▸ Selection:
================================
I have a question,I have 2 8w3v3,in a sealed down fire center console box,and these pound in my dodge ram quad cab.i was wondering if any member has ever scene a w7 box design implemented in this position,I wanna try a w7 so bad...


----------



## LGHT_

Ok bringing this back to life. After loving my setup with the 2 12w6v2 in a sealed inclosure 1 sub died. I've been running on my fallback 12w3v3 HO for the last 6 months and really missing the SQ. 

Instead of trying to get the dead W6 fixed I found a 13w7 for a good deal so I'm going that route. Been doing some reading about a box for this beast (still got the yukon so I got space) and have been reading that these do better with MORE space. 

I've seen several boxes around 2-2.5 cubic feet tuned at 32-34 hz, but I did read one guy saying he had one in 5 cubic feet ported and it was a huge improvement. 

I was looking at this 4th order bandpass at pwk as a possible fit. JL 13W7 4th Order Bandpass «

Anyone got suggestions or know a good box builder?


----------



## BuickGN

I don't want to spread rumors but I remember hearing something and I believe it was from JL that the W7 does not do well in a bandpass. No idea if it's true but I know of one guy that did it and had issues. 

A large low tuned ported would be really nice. If you go sealed, go larger than the factory recommended size as well, as big as you can reasonably fit.


----------



## nstaln

I have to echo what a few folks are saying about the W7 and SQ...I ran a single 8w7ae off an HD750/1 and it sounded so articulate and dug deep when needed...and the output for a single 8 was incredible.


----------



## liljohn30

I got a 12w6 running on a 900/5 sub channel,in 2cu ft ported box ,but it isn't to spec,the port is goofy but it freaks pounds...and is so tight n clear


----------



## pocket5s

I know someone that had a w7 in a band pass and it rocked. Was about 6 cubic feet total though...
================================
(Click-target data)
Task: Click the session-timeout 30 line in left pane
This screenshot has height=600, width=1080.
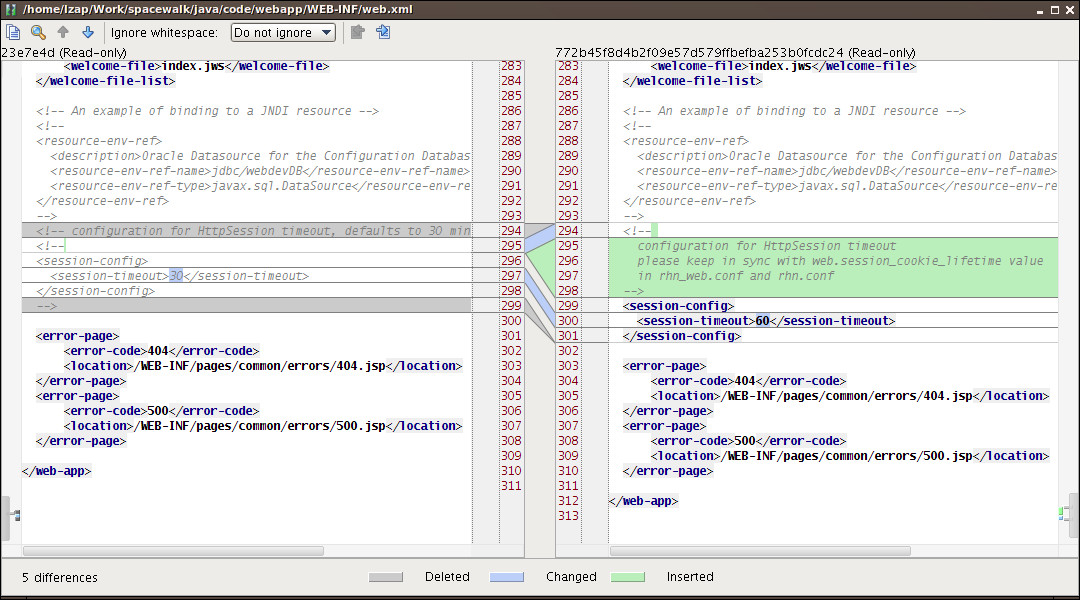Action: (180, 276)
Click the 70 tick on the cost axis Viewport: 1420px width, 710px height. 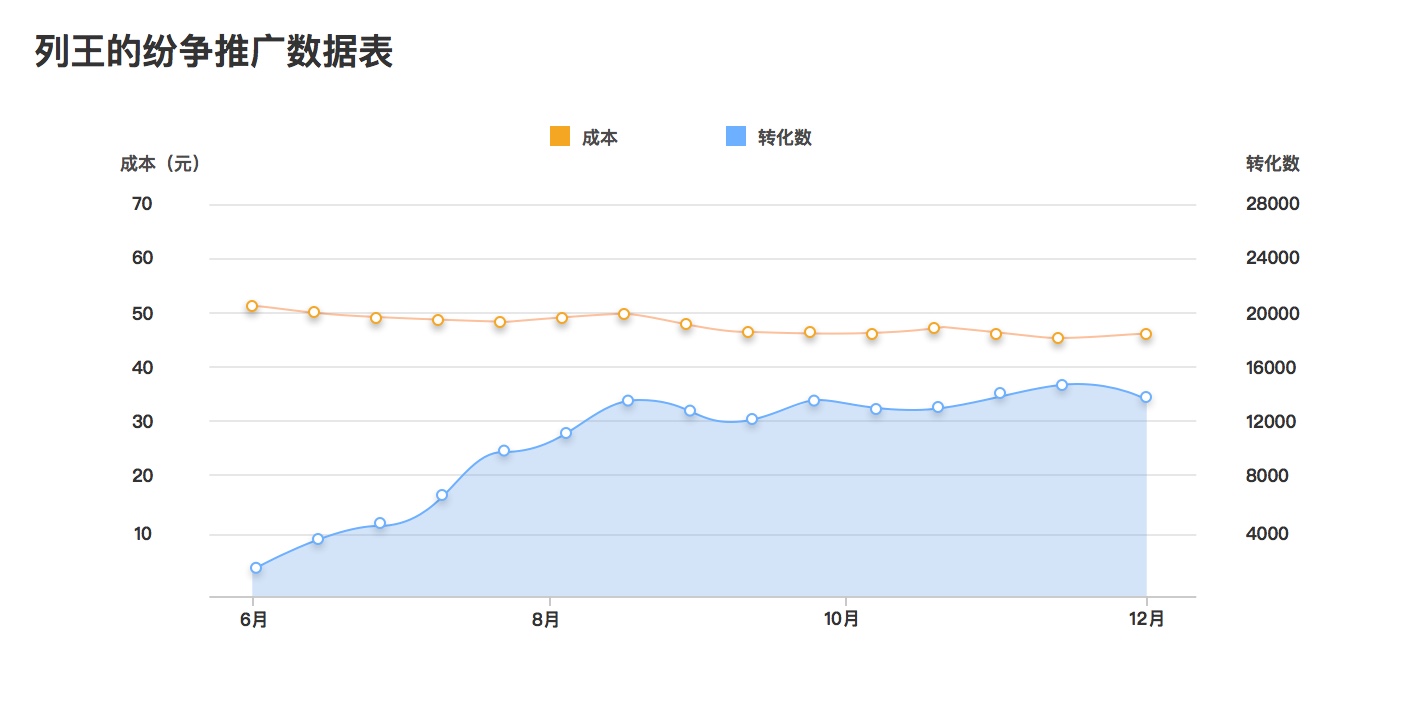[x=143, y=204]
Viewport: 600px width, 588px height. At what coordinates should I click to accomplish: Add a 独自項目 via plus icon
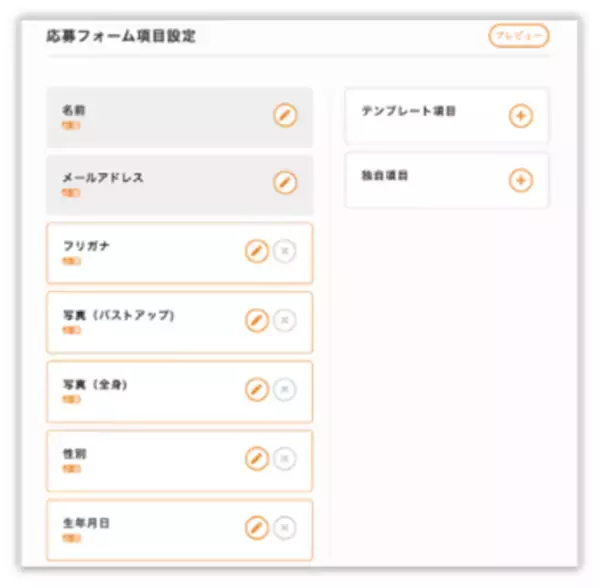click(521, 181)
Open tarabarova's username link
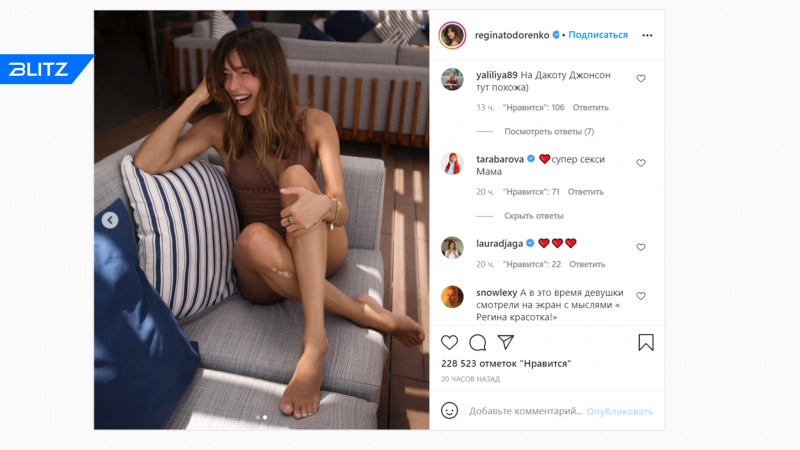 coord(499,159)
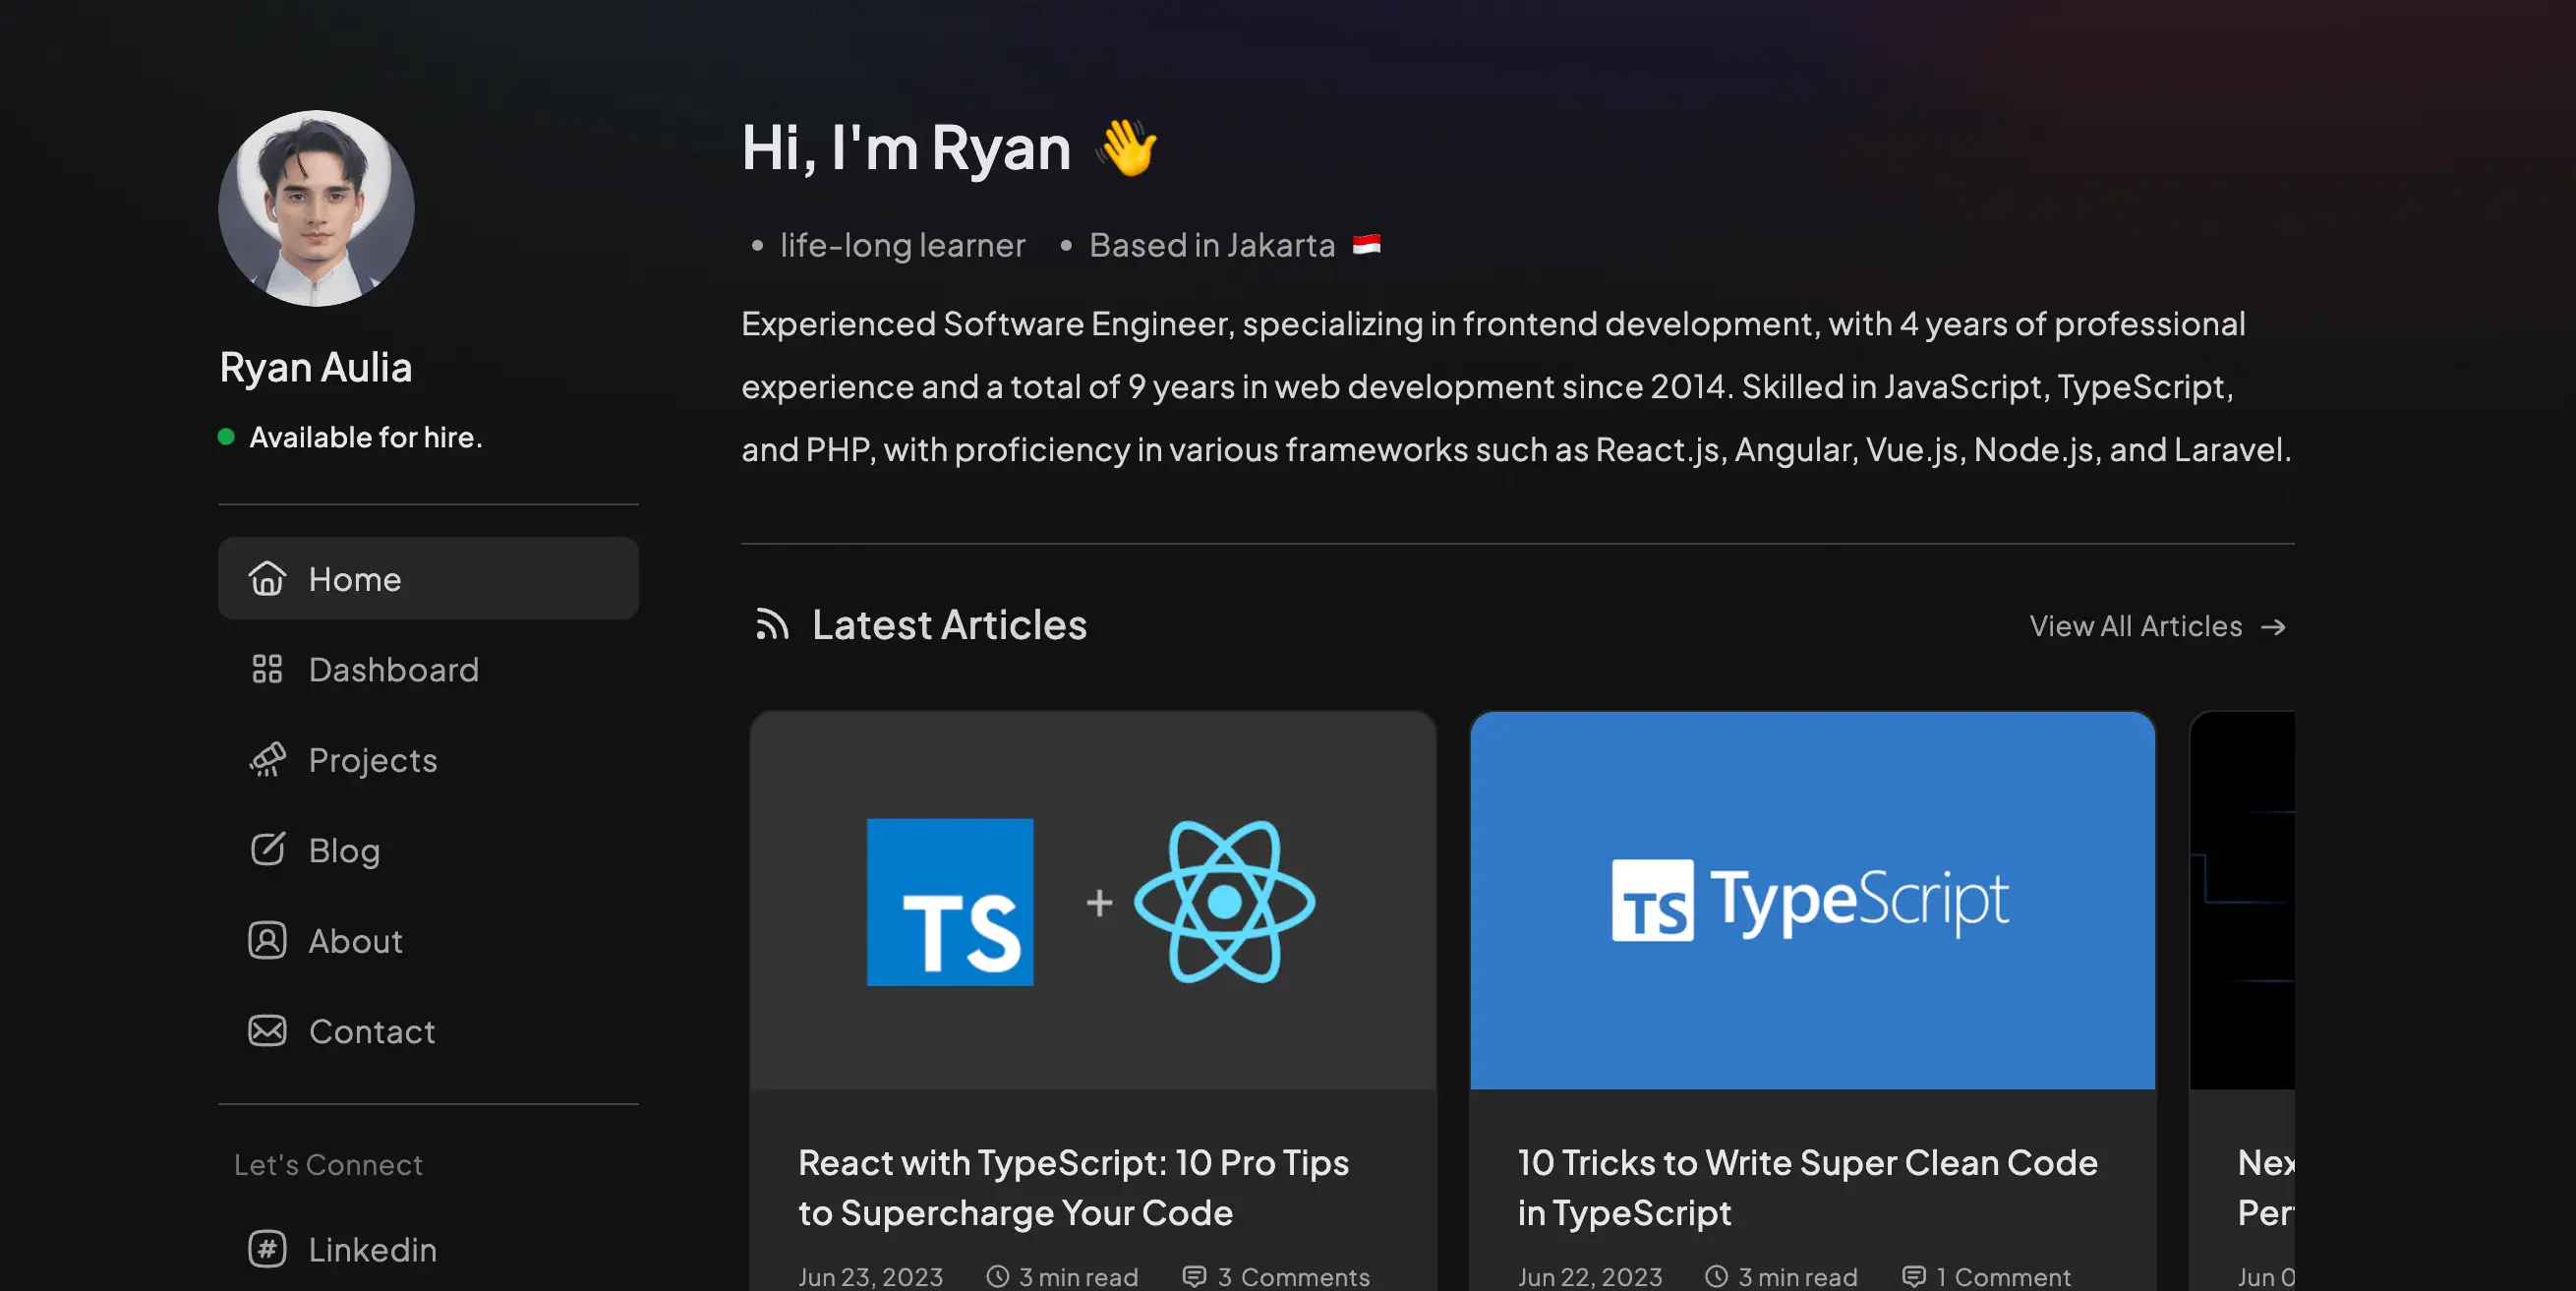
Task: Click the RSS feed icon beside Latest Articles
Action: [x=772, y=625]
================================
▸ Aim of the task: Update the passage of the subwoofer thread that opens with the words "Anyone got suggestions" and closes with "can reasonably fit.", writing it out again with "vented" in place of "ported".

▸ Correct result:
Anyone got suggestions or know a good box builder?


----------



## BuickGN

I don't want to spread rumors but I remember hearing something and I believe it was from JL that the W7 does not do well in a bandpass. No idea if it's true but I know of one guy that did it and had issues. 

A large low tuned vented would be really nice. If you go sealed, go larger than the factory recommended size as well, as big as you can reasonably fit.